Start of Block

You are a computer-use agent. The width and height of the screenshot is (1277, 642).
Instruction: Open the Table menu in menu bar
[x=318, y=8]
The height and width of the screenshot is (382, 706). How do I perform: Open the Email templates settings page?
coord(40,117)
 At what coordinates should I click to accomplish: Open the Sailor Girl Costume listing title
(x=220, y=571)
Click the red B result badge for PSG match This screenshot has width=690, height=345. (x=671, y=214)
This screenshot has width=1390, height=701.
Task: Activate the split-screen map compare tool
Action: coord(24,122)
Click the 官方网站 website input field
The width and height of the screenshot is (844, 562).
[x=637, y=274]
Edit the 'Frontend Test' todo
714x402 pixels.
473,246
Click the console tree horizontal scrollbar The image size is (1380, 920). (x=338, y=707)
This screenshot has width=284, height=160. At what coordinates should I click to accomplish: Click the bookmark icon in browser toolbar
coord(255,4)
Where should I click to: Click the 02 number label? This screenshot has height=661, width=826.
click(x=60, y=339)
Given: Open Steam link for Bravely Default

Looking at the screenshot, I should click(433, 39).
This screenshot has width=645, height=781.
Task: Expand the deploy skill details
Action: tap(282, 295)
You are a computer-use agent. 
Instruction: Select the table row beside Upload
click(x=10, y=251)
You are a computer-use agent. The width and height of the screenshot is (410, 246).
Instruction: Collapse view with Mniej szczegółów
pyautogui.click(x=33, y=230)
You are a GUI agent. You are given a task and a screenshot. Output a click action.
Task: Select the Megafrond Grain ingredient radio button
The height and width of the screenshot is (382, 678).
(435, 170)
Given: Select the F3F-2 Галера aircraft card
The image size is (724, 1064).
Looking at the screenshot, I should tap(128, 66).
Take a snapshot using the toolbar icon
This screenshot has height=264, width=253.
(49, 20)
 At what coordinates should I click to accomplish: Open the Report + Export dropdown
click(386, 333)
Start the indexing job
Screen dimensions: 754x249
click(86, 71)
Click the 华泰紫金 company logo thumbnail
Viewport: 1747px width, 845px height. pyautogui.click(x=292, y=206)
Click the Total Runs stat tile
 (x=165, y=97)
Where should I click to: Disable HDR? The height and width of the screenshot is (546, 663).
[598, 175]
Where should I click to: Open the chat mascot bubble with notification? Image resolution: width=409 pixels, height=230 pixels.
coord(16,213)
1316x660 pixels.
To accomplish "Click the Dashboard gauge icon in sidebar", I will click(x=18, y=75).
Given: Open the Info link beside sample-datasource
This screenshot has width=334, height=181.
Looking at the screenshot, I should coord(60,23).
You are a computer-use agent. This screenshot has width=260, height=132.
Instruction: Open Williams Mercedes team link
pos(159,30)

End of Block

List the lines of the material in which the word "agent" occurs.

● Answer to the problem
You are a computer-use agent. The width and height of the screenshot is (1277, 642).
You are a computer-use agent. 
You are a computer-use agent. The width and height of the screenshot is (410, 246).
You are a GUI agent. You are given a task and a screenshot. Output a click action.
You are a computer-use agent. This screenshot has width=260, height=132.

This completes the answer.